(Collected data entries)
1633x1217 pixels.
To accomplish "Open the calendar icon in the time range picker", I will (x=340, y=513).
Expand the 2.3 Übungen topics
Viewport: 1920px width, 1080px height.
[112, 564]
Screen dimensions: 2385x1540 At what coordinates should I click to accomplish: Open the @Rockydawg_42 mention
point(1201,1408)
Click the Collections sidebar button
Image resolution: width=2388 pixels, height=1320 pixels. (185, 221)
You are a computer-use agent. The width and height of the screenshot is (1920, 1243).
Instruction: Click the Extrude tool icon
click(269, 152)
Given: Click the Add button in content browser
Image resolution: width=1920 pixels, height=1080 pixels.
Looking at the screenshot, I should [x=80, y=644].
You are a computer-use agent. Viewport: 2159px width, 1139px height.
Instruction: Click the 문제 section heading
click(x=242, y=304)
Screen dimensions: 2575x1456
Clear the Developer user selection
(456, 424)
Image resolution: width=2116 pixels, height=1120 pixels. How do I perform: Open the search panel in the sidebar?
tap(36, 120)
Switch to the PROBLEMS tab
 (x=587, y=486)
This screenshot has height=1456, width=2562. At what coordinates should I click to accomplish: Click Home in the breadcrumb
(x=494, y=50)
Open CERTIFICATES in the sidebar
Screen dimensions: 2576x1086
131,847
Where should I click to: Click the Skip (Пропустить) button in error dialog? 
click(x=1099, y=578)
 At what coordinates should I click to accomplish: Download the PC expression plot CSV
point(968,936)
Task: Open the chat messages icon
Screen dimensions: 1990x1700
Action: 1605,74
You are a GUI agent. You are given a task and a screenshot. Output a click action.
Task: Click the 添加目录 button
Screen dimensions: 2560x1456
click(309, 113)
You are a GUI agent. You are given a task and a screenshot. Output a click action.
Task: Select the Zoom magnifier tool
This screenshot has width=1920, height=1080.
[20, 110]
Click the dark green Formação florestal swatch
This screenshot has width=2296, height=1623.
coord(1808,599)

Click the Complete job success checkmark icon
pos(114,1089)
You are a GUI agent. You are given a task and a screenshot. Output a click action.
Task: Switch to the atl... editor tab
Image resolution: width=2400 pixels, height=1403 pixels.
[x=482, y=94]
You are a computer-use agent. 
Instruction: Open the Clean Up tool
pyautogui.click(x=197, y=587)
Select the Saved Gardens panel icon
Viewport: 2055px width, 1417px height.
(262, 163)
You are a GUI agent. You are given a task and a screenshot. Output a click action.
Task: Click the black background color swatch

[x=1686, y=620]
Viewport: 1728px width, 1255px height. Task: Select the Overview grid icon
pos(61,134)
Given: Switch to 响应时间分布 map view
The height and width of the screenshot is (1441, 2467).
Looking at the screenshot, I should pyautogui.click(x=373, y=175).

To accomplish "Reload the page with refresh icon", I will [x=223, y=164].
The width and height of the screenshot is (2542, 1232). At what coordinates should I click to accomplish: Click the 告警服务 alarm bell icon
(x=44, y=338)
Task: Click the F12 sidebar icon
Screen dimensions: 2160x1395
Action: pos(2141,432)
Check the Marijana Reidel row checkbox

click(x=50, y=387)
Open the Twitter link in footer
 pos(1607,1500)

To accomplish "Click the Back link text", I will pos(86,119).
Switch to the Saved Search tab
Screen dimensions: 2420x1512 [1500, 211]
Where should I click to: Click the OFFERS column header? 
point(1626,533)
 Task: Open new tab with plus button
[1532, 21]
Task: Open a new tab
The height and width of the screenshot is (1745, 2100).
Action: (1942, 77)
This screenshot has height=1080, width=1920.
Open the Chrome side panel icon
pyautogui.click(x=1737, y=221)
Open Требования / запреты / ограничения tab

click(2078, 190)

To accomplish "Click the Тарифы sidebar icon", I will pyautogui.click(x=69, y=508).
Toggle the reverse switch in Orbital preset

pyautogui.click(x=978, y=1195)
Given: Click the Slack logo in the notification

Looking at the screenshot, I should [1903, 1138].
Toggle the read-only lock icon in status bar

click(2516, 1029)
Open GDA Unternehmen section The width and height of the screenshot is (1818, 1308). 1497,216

• **WHAT THIS TASK INVOLVES**: The answer is the full set of records, printed exactly as given.

• **RESPONSE TO THIS EXERCISE**:
1633x1217 pixels.
To accomplish "Open the calendar icon in the time range picker", I will (x=340, y=513).
Expand the 2.3 Übungen topics
Viewport: 1920px width, 1080px height.
[112, 564]
Screen dimensions: 2385x1540 At what coordinates should I click to accomplish: Open the @Rockydawg_42 mention
point(1201,1408)
Click the Collections sidebar button
Image resolution: width=2388 pixels, height=1320 pixels. (185, 221)
You are a computer-use agent. The width and height of the screenshot is (1920, 1243).
Instruction: Click the Extrude tool icon
click(269, 152)
Given: Click the Add button in content browser
Image resolution: width=1920 pixels, height=1080 pixels.
Looking at the screenshot, I should [x=80, y=644].
You are a computer-use agent. Viewport: 2159px width, 1139px height.
Instruction: Click the 문제 section heading
click(x=242, y=304)
Screen dimensions: 2575x1456
Clear the Developer user selection
(456, 424)
Image resolution: width=2116 pixels, height=1120 pixels. How do I perform: Open the search panel in the sidebar?
tap(36, 120)
Switch to the PROBLEMS tab
 (x=587, y=486)
This screenshot has height=1456, width=2562. At what coordinates should I click to accomplish: Click Home in the breadcrumb
(x=494, y=50)
Open CERTIFICATES in the sidebar
Screen dimensions: 2576x1086
131,847
Where should I click to: Click the Skip (Пропустить) button in error dialog? 
click(x=1099, y=578)
 At what coordinates should I click to accomplish: Download the PC expression plot CSV
point(968,936)
Task: Open the chat messages icon
Screen dimensions: 1990x1700
Action: 1605,74
You are a GUI agent. You are given a task and a screenshot. Output a click action.
Task: Click the 添加目录 button
Screen dimensions: 2560x1456
click(309, 113)
You are a GUI agent. You are given a task and a screenshot. Output a click action.
Task: Select the Zoom magnifier tool
This screenshot has width=1920, height=1080.
[20, 110]
Click the dark green Formação florestal swatch
This screenshot has width=2296, height=1623.
coord(1808,599)

Click the Complete job success checkmark icon
pos(114,1089)
You are a GUI agent. You are given a task and a screenshot. Output a click action.
Task: Switch to the atl... editor tab
Image resolution: width=2400 pixels, height=1403 pixels.
[x=482, y=94]
You are a computer-use agent. 
Instruction: Open the Clean Up tool
pyautogui.click(x=197, y=587)
Select the Saved Gardens panel icon
Viewport: 2055px width, 1417px height.
(262, 163)
You are a GUI agent. You are given a task and a screenshot. Output a click action.
Task: Click the black background color swatch

[x=1686, y=620]
Viewport: 1728px width, 1255px height. Task: Select the Overview grid icon
pos(61,134)
Given: Switch to 响应时间分布 map view
The height and width of the screenshot is (1441, 2467).
Looking at the screenshot, I should pyautogui.click(x=373, y=175).

To accomplish "Reload the page with refresh icon", I will [x=223, y=164].
The width and height of the screenshot is (2542, 1232). At what coordinates should I click to accomplish: Click the 告警服务 alarm bell icon
(x=44, y=338)
Task: Click the F12 sidebar icon
Screen dimensions: 2160x1395
Action: pos(2141,432)
Check the Marijana Reidel row checkbox

click(x=50, y=387)
Open the Twitter link in footer
 pos(1607,1500)

To accomplish "Click the Back link text", I will pos(86,119).
Switch to the Saved Search tab
Screen dimensions: 2420x1512 [1500, 211]
Where should I click to: Click the OFFERS column header? 
point(1626,533)
 Task: Open new tab with plus button
[1532, 21]
Task: Open a new tab
The height and width of the screenshot is (1745, 2100).
Action: (1942, 77)
This screenshot has height=1080, width=1920.
Open the Chrome side panel icon
pyautogui.click(x=1737, y=221)
Open Требования / запреты / ограничения tab

click(2078, 190)

To accomplish "Click the Тарифы sidebar icon", I will pyautogui.click(x=69, y=508).
Toggle the reverse switch in Orbital preset

pyautogui.click(x=978, y=1195)
Given: Click the Slack logo in the notification

Looking at the screenshot, I should [1903, 1138].
Toggle the read-only lock icon in status bar

click(2516, 1029)
Open GDA Unternehmen section The width and height of the screenshot is (1818, 1308). 1497,216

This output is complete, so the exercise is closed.